- [TASK ITEM]:
Transcribe the full listing below exactly.

- [THE DATA]:
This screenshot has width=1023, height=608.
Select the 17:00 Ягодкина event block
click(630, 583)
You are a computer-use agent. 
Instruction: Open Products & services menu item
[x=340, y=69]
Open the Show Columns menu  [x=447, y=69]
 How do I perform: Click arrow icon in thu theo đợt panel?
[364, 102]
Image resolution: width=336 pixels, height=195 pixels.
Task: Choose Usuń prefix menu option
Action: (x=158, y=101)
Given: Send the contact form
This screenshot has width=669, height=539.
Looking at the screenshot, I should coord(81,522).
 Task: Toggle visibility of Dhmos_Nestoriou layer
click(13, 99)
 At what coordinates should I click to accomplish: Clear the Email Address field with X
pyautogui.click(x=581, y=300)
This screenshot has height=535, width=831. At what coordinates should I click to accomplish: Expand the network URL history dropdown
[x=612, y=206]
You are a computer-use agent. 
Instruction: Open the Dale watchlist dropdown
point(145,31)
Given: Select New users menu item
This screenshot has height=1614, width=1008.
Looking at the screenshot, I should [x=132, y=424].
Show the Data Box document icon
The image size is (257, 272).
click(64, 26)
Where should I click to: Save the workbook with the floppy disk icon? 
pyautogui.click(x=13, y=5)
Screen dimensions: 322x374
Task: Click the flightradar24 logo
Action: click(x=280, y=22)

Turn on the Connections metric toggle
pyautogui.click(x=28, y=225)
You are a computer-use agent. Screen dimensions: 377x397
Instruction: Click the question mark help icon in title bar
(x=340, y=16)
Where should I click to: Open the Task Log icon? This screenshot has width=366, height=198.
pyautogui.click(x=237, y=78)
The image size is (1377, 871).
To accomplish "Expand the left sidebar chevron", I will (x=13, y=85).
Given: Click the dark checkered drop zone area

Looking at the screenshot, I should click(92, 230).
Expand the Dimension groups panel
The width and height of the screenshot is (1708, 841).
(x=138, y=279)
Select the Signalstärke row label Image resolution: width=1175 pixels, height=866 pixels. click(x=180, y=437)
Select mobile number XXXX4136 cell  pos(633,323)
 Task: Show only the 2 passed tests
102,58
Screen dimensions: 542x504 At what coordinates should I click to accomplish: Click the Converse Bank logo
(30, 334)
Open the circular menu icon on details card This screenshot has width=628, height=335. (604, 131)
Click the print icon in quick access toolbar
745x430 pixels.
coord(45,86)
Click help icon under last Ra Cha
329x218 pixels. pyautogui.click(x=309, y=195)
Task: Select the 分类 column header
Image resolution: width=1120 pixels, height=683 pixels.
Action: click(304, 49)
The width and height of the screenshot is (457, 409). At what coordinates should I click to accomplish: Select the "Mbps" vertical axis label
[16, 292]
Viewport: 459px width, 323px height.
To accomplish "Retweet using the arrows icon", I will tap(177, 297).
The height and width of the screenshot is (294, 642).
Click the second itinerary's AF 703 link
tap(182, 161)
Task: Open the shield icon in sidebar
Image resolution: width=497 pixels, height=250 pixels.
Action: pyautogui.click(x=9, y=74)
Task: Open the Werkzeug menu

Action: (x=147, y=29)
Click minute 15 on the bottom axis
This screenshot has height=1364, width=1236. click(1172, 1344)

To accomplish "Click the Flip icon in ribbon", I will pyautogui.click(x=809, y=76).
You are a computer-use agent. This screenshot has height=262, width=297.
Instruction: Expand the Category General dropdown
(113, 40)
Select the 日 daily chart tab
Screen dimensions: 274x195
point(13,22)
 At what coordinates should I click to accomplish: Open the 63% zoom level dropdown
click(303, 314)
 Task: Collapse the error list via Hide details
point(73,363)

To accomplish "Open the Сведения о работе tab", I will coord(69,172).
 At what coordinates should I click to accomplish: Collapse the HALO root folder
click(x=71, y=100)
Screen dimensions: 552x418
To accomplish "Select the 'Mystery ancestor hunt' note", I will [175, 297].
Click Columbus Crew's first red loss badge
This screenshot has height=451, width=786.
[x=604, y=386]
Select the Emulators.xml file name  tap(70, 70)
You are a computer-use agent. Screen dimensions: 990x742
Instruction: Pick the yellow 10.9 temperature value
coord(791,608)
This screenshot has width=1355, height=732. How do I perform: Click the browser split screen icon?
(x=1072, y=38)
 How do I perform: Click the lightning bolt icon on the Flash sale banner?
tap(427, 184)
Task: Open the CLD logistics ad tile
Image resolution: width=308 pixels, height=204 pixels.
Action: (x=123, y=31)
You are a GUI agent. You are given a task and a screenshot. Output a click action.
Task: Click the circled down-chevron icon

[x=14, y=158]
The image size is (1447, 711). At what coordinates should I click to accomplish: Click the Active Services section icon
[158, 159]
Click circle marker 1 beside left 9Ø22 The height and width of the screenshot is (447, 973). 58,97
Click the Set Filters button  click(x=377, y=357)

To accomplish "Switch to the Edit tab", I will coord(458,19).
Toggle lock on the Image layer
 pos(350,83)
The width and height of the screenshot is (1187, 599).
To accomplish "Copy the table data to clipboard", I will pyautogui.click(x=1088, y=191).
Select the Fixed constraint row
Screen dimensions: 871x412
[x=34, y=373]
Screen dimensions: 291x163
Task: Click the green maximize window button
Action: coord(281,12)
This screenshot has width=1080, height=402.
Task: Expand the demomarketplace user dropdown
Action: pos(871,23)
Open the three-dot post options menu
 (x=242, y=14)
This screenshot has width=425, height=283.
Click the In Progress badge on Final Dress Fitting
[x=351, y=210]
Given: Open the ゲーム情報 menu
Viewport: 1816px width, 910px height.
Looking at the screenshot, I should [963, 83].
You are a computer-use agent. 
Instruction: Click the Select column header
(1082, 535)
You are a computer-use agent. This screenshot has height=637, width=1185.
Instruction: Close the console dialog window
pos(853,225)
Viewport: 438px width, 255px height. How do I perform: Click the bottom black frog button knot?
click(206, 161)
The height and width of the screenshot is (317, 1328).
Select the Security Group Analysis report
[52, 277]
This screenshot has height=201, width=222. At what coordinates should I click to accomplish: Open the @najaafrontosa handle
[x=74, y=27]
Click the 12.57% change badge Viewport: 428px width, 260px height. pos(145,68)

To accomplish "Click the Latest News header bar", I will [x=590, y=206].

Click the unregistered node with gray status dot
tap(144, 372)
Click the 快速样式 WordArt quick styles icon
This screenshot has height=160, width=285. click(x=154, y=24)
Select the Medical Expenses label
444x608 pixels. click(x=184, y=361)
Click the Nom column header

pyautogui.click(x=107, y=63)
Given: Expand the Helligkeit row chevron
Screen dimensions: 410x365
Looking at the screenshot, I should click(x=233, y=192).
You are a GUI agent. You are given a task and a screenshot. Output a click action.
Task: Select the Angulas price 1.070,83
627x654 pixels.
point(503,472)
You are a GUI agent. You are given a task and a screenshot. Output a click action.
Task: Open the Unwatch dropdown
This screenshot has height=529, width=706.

- [REPLY]:
This screenshot has width=1023, height=608.
Select the 17:00 Ягодкина event block
click(630, 583)
You are a computer-use agent. 
Instruction: Open Products & services menu item
[x=340, y=69]
Open the Show Columns menu  [x=447, y=69]
 How do I perform: Click arrow icon in thu theo đợt panel?
[364, 102]
Image resolution: width=336 pixels, height=195 pixels.
Task: Choose Usuń prefix menu option
Action: (x=158, y=101)
Given: Send the contact form
This screenshot has width=669, height=539.
Looking at the screenshot, I should coord(81,522).
 Task: Toggle visibility of Dhmos_Nestoriou layer
click(13, 99)
 At what coordinates should I click to accomplish: Clear the Email Address field with X
pyautogui.click(x=581, y=300)
This screenshot has height=535, width=831. At what coordinates should I click to accomplish: Expand the network URL history dropdown
[x=612, y=206]
You are a computer-use agent. 
Instruction: Open the Dale watchlist dropdown
point(145,31)
Given: Select New users menu item
This screenshot has height=1614, width=1008.
Looking at the screenshot, I should [x=132, y=424].
Show the Data Box document icon
The image size is (257, 272).
click(64, 26)
Where should I click to: Save the workbook with the floppy disk icon? 
pyautogui.click(x=13, y=5)
Screen dimensions: 322x374
Task: Click the flightradar24 logo
Action: click(x=280, y=22)

Turn on the Connections metric toggle
pyautogui.click(x=28, y=225)
You are a computer-use agent. Screen dimensions: 377x397
Instruction: Click the question mark help icon in title bar
(x=340, y=16)
Where should I click to: Open the Task Log icon? This screenshot has width=366, height=198.
pyautogui.click(x=237, y=78)
The image size is (1377, 871).
To accomplish "Expand the left sidebar chevron", I will (x=13, y=85).
Given: Click the dark checkered drop zone area

Looking at the screenshot, I should click(92, 230).
Expand the Dimension groups panel
The width and height of the screenshot is (1708, 841).
(x=138, y=279)
Select the Signalstärke row label Image resolution: width=1175 pixels, height=866 pixels. click(x=180, y=437)
Select mobile number XXXX4136 cell  pos(633,323)
 Task: Show only the 2 passed tests
102,58
Screen dimensions: 542x504 At what coordinates should I click to accomplish: Click the Converse Bank logo
(30, 334)
Open the circular menu icon on details card This screenshot has width=628, height=335. (604, 131)
Click the print icon in quick access toolbar
745x430 pixels.
coord(45,86)
Click help icon under last Ra Cha
329x218 pixels. pyautogui.click(x=309, y=195)
Task: Select the 分类 column header
Image resolution: width=1120 pixels, height=683 pixels.
Action: click(304, 49)
The width and height of the screenshot is (457, 409). At what coordinates should I click to accomplish: Select the "Mbps" vertical axis label
[16, 292]
Viewport: 459px width, 323px height.
To accomplish "Retweet using the arrows icon", I will tap(177, 297).
The height and width of the screenshot is (294, 642).
Click the second itinerary's AF 703 link
tap(182, 161)
Task: Open the shield icon in sidebar
Image resolution: width=497 pixels, height=250 pixels.
Action: pyautogui.click(x=9, y=74)
Task: Open the Werkzeug menu

Action: (x=147, y=29)
Click minute 15 on the bottom axis
This screenshot has height=1364, width=1236. click(1172, 1344)

To accomplish "Click the Flip icon in ribbon", I will pyautogui.click(x=809, y=76).
You are a computer-use agent. This screenshot has height=262, width=297.
Instruction: Expand the Category General dropdown
(113, 40)
Select the 日 daily chart tab
Screen dimensions: 274x195
point(13,22)
 At what coordinates should I click to accomplish: Open the 63% zoom level dropdown
click(303, 314)
 Task: Collapse the error list via Hide details
point(73,363)

To accomplish "Open the Сведения о работе tab", I will coord(69,172).
 At what coordinates should I click to accomplish: Collapse the HALO root folder
click(x=71, y=100)
Screen dimensions: 552x418
To accomplish "Select the 'Mystery ancestor hunt' note", I will [175, 297].
Click Columbus Crew's first red loss badge
This screenshot has height=451, width=786.
[x=604, y=386]
Select the Emulators.xml file name  tap(70, 70)
You are a computer-use agent. Screen dimensions: 990x742
Instruction: Pick the yellow 10.9 temperature value
coord(791,608)
This screenshot has width=1355, height=732. How do I perform: Click the browser split screen icon?
(x=1072, y=38)
 How do I perform: Click the lightning bolt icon on the Flash sale banner?
tap(427, 184)
Task: Open the CLD logistics ad tile
Image resolution: width=308 pixels, height=204 pixels.
Action: (x=123, y=31)
You are a GUI agent. You are given a task and a screenshot. Output a click action.
Task: Click the circled down-chevron icon

[x=14, y=158]
The image size is (1447, 711). At what coordinates should I click to accomplish: Click the Active Services section icon
[158, 159]
Click circle marker 1 beside left 9Ø22 The height and width of the screenshot is (447, 973). 58,97
Click the Set Filters button  click(x=377, y=357)

To accomplish "Switch to the Edit tab", I will coord(458,19).
Toggle lock on the Image layer
 pos(350,83)
The width and height of the screenshot is (1187, 599).
To accomplish "Copy the table data to clipboard", I will pyautogui.click(x=1088, y=191).
Select the Fixed constraint row
Screen dimensions: 871x412
[x=34, y=373]
Screen dimensions: 291x163
Task: Click the green maximize window button
Action: coord(281,12)
This screenshot has width=1080, height=402.
Task: Expand the demomarketplace user dropdown
Action: pos(871,23)
Open the three-dot post options menu
 (x=242, y=14)
This screenshot has width=425, height=283.
Click the In Progress badge on Final Dress Fitting
[x=351, y=210]
Given: Open the ゲーム情報 menu
Viewport: 1816px width, 910px height.
Looking at the screenshot, I should [963, 83].
You are a computer-use agent. 
Instruction: Click the Select column header
(1082, 535)
You are a computer-use agent. This screenshot has height=637, width=1185.
Instruction: Close the console dialog window
pos(853,225)
Viewport: 438px width, 255px height. How do I perform: Click the bottom black frog button knot?
click(206, 161)
The height and width of the screenshot is (317, 1328).
Select the Security Group Analysis report
[52, 277]
This screenshot has height=201, width=222. At what coordinates should I click to accomplish: Open the @najaafrontosa handle
[x=74, y=27]
Click the 12.57% change badge Viewport: 428px width, 260px height. pos(145,68)

To accomplish "Click the Latest News header bar", I will [x=590, y=206].

Click the unregistered node with gray status dot
tap(144, 372)
Click the 快速样式 WordArt quick styles icon
This screenshot has height=160, width=285. click(x=154, y=24)
Select the Medical Expenses label
444x608 pixels. click(x=184, y=361)
Click the Nom column header

pyautogui.click(x=107, y=63)
Given: Expand the Helligkeit row chevron
Screen dimensions: 410x365
Looking at the screenshot, I should click(x=233, y=192).
You are a GUI agent. You are given a task and a screenshot. Output a click action.
Task: Select the Angulas price 1.070,83
627x654 pixels.
point(503,472)
You are a GUI agent. You are given a task and a screenshot. Output a click action.
Task: Open the Unwatch dropdown
This screenshot has height=529, width=706.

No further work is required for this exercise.